Given request A:
Answer these questions about the text on natural gas combustion products, one per line:
(i) What initial temperature was assumed for the reactants?
(ii) Below what fuel-air ratio does pressure have no effect on the combustion temperature?
(iii) Which figure can be used for the viscosity data at both 3 and 10 atmospheres?

Text segment:
My Standard Caution About Examples applies to this page.
Start with real input1:
The adiabatic combustion temperatures for natural gas and air as a function of F/A2are shown in table III and in the upper curves of figure 12. The initial temperature of the reactants was assumed to be 298 K. Pressure has no effect on the combustion temperature for fuel-air ratios below 0.04. For fuel-air ratios greater than 0.04, a slight increase in combustion temperature occurs with pressure. The highest combustion temperatures of 2242 and 2262 K are attained at the stoichiometric F/A for pressures of 3 and 10 atmospheres (3.04×105 and 10.13×105 N/m2), respectively.
The effect of F/A on the thermodynamic and transport properties at 3 atmospheres (3.04×105 N/m2) is shown in table IV and in figures 1 to 6. The properties were calculated for fuel-air ratios from zero (air) to stoichiometric and for temperatures from 300 to 2500 K. The ratio of specific heats, molecular weight, and viscosity decrease with increasing F/A, while the specific heat at constant pressure and thermal conductivity show the opposite trend. For temperatures lower than approximately 1400 K, the Prandtl number increases with increasing F/A, whereas above 1400 K the effect is reversed.
The corresponding data at 10 atmospheres (10.13×105 N/m2) are given in table V and in figures 7 to 11. Over the range of F/A investigated, the effect of pressure on the properties of the combustion products of natural gas and air is essentially the same as that described for air, with pressure having a negligible effect until the temperature exceeds approximately 1700 K. As was the case for air, the viscosity is essentially independent of pressure, and, thus, figure 3 can be used for the viscosity data at 3 and 10 atmospheres (3.04×105 and 10.13×105 N/m2).
Discussion
Object/Process: Combustion Products, Natural Gas in Air
I construed “Combustion Products” as an object (pluralization notwithstanding). With suitable tweaking of subsequent nomenclature, I could as easily construe this as a process: “Combustion, Natural Gas/Air”. I see no philosophical reason to prefer one over the other.
Topic: Combustion Product Characteristics (reference)
By not specifying additional modifiers (“thermal” or “transport” ), I’ve allowed for the future addition of new parameters from other sources. “Natural Gas in Air” does not repeat in the nomenclature because the topic is hierarchically subordinate to the object being characterized.

Given request B:
Can you retype the records from the line that contains "Task: Toggle the" through the end of the records, inclusive, with nothing changed?

Dataset content:
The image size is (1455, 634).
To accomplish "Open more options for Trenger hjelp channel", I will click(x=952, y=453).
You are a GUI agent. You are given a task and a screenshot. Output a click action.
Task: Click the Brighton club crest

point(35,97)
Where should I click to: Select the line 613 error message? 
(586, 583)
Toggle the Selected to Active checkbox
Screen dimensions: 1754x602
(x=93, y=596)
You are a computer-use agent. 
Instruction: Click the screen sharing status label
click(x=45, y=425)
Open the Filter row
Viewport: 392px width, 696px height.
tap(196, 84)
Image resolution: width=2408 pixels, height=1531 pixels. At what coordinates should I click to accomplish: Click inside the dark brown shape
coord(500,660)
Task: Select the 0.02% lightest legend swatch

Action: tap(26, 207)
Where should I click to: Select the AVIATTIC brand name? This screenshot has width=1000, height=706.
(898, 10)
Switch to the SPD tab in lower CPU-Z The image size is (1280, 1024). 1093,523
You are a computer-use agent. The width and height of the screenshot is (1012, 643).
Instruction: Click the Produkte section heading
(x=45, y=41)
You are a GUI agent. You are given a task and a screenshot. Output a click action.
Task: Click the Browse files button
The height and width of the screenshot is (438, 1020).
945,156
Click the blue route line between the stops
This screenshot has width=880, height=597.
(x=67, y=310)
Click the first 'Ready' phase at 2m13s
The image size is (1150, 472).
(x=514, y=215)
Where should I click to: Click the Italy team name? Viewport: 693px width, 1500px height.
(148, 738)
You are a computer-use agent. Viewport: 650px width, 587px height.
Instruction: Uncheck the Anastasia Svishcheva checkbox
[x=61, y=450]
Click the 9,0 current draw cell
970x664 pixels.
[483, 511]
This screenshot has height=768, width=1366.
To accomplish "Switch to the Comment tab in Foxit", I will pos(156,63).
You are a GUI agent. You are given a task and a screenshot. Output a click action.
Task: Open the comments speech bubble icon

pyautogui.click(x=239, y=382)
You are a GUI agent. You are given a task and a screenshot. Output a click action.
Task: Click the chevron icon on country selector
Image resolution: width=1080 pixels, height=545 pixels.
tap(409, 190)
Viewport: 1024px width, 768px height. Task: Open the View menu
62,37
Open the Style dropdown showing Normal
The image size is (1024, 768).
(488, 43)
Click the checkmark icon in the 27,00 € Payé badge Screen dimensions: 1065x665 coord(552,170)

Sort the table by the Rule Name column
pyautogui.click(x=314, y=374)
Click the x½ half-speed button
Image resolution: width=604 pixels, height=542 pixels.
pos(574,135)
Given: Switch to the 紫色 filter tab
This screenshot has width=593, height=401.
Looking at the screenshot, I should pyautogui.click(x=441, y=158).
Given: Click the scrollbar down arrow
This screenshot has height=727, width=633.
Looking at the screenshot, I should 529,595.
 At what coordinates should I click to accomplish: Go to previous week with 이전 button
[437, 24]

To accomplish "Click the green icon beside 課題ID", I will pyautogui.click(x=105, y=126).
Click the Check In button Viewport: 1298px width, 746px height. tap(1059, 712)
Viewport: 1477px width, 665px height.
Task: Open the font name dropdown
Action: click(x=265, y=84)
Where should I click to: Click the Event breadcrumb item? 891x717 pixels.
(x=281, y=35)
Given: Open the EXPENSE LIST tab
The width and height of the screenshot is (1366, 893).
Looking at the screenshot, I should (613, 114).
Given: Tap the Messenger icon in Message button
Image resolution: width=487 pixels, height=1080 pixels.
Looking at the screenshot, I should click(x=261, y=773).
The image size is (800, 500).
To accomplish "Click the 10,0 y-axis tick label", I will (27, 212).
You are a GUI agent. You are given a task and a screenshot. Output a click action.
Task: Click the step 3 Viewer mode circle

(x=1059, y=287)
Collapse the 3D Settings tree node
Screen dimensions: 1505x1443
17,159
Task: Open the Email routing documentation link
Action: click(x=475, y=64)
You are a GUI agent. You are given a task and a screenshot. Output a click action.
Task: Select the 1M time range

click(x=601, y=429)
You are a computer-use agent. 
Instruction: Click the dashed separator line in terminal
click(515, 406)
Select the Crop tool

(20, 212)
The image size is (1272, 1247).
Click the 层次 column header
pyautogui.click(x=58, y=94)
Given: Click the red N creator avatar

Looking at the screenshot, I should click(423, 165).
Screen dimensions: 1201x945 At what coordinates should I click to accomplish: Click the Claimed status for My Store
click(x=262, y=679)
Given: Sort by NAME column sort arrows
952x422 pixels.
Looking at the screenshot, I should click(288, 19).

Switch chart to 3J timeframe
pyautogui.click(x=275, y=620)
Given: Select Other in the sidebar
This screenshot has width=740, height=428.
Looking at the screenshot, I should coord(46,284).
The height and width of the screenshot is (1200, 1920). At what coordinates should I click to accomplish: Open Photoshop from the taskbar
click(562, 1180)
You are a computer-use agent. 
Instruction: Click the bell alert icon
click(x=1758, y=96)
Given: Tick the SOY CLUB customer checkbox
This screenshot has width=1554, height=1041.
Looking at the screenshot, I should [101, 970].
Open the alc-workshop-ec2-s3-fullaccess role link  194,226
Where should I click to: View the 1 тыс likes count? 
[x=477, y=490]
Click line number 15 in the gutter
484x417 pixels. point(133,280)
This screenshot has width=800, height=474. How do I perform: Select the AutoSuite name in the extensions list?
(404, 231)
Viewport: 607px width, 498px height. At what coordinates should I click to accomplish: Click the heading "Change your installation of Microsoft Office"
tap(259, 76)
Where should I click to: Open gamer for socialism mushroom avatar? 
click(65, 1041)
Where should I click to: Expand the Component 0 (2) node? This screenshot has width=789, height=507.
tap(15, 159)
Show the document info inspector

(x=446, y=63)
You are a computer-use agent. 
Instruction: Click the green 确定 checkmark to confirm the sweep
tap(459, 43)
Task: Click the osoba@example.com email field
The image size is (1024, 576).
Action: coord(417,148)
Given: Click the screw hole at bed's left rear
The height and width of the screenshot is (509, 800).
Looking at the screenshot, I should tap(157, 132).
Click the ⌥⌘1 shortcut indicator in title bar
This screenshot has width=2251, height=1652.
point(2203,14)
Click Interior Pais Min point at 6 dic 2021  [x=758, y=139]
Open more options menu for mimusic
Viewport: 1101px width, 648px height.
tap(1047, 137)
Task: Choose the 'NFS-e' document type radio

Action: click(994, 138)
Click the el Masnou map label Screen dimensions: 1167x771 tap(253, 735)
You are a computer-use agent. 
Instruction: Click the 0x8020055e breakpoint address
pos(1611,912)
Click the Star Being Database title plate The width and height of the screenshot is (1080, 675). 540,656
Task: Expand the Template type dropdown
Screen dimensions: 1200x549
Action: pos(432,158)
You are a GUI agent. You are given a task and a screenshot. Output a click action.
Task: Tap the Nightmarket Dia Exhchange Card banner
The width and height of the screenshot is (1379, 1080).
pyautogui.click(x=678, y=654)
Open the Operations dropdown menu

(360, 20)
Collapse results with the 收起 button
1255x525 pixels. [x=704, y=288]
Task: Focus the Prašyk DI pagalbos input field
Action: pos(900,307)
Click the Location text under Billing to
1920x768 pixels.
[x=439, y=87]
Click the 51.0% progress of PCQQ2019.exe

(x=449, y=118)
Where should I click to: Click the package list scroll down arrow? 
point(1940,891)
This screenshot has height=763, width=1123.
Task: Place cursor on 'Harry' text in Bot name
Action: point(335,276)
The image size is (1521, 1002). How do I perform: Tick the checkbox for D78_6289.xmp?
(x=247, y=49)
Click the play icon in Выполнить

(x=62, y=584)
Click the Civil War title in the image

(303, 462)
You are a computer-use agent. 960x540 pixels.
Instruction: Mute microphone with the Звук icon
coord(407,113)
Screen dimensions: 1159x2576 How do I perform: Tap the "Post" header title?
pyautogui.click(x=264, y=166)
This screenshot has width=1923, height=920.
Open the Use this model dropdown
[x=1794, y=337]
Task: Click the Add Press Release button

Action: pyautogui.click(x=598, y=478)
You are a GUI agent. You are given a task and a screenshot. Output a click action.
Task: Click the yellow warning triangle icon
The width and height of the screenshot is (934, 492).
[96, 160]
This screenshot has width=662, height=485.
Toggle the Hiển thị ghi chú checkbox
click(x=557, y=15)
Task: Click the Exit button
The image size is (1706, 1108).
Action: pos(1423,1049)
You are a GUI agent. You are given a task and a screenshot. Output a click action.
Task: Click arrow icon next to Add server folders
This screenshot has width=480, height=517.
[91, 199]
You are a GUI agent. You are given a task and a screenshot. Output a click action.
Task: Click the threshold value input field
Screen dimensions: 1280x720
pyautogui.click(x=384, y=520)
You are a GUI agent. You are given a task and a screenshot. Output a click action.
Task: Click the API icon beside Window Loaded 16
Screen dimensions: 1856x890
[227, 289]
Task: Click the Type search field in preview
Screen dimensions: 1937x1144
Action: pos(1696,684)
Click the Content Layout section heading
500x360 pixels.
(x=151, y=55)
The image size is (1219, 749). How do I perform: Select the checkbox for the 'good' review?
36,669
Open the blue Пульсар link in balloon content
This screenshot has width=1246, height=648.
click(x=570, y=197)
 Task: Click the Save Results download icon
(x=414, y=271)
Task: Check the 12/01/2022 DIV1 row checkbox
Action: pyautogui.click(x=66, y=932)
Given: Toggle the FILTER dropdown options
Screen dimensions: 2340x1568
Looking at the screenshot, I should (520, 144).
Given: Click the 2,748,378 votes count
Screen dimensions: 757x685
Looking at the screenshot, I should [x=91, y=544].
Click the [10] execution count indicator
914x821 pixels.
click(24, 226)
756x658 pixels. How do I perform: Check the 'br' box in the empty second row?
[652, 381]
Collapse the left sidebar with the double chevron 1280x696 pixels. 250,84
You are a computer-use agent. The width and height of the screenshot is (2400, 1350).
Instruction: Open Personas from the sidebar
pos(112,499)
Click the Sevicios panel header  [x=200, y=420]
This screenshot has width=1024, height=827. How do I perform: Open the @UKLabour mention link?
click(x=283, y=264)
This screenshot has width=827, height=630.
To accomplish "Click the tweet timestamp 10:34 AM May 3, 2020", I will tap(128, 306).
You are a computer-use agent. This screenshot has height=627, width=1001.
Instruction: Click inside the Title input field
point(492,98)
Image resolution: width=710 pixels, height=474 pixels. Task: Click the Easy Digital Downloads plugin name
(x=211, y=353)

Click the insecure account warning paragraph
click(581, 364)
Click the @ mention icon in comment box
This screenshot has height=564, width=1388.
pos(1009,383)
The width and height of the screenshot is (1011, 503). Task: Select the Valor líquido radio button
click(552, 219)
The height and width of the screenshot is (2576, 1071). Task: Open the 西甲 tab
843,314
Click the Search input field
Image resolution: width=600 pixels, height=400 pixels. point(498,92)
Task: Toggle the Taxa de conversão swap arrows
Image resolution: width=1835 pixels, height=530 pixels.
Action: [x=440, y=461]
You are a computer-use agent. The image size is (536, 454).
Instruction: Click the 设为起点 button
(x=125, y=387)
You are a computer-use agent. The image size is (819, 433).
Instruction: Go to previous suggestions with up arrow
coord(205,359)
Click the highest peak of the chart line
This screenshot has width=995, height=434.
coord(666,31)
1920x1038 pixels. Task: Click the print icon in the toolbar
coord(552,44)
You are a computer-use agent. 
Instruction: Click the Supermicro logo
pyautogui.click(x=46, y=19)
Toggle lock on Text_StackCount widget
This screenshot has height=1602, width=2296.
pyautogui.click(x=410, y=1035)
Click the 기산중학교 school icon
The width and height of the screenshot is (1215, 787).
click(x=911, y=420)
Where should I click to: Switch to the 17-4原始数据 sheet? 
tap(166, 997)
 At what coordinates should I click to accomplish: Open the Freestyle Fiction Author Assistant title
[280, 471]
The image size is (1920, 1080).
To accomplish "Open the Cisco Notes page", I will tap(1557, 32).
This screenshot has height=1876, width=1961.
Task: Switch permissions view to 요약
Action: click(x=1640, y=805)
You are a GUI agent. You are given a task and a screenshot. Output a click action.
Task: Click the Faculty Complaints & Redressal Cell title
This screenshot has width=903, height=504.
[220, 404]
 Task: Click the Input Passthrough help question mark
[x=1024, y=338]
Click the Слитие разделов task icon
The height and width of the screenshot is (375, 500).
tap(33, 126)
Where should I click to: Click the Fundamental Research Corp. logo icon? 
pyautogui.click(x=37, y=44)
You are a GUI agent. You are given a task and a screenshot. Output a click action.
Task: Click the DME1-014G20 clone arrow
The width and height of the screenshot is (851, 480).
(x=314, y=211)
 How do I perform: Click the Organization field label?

Worked solution A:
(i) 298 K
(ii) 0.04
(iii) Figure 3

Worked solution B:
Task: Toggle the Taxa de conversão swap arrows
Image resolution: width=1835 pixels, height=530 pixels.
Action: [x=440, y=461]
You are a computer-use agent. The image size is (536, 454).
Instruction: Click the 设为起点 button
(x=125, y=387)
You are a computer-use agent. The image size is (819, 433).
Instruction: Go to previous suggestions with up arrow
coord(205,359)
Click the highest peak of the chart line
This screenshot has width=995, height=434.
coord(666,31)
1920x1038 pixels. Task: Click the print icon in the toolbar
coord(552,44)
You are a computer-use agent. 
Instruction: Click the Supermicro logo
pyautogui.click(x=46, y=19)
Toggle lock on Text_StackCount widget
This screenshot has height=1602, width=2296.
pyautogui.click(x=410, y=1035)
Click the 기산중학교 school icon
The width and height of the screenshot is (1215, 787).
click(x=911, y=420)
Where should I click to: Switch to the 17-4原始数据 sheet? 
tap(166, 997)
 At what coordinates should I click to accomplish: Open the Freestyle Fiction Author Assistant title
[280, 471]
The image size is (1920, 1080).
To accomplish "Open the Cisco Notes page", I will tap(1557, 32).
This screenshot has height=1876, width=1961.
Task: Switch permissions view to 요약
Action: click(x=1640, y=805)
You are a GUI agent. You are given a task and a screenshot. Output a click action.
Task: Click the Faculty Complaints & Redressal Cell title
This screenshot has width=903, height=504.
[220, 404]
 Task: Click the Input Passthrough help question mark
[x=1024, y=338]
Click the Слитие разделов task icon
The height and width of the screenshot is (375, 500).
tap(33, 126)
Where should I click to: Click the Fundamental Research Corp. logo icon? 
pyautogui.click(x=37, y=44)
You are a GUI agent. You are given a task and a screenshot. Output a click action.
Task: Click the DME1-014G20 clone arrow
The width and height of the screenshot is (851, 480).
(x=314, y=211)
 How do I perform: Click the Organization field label?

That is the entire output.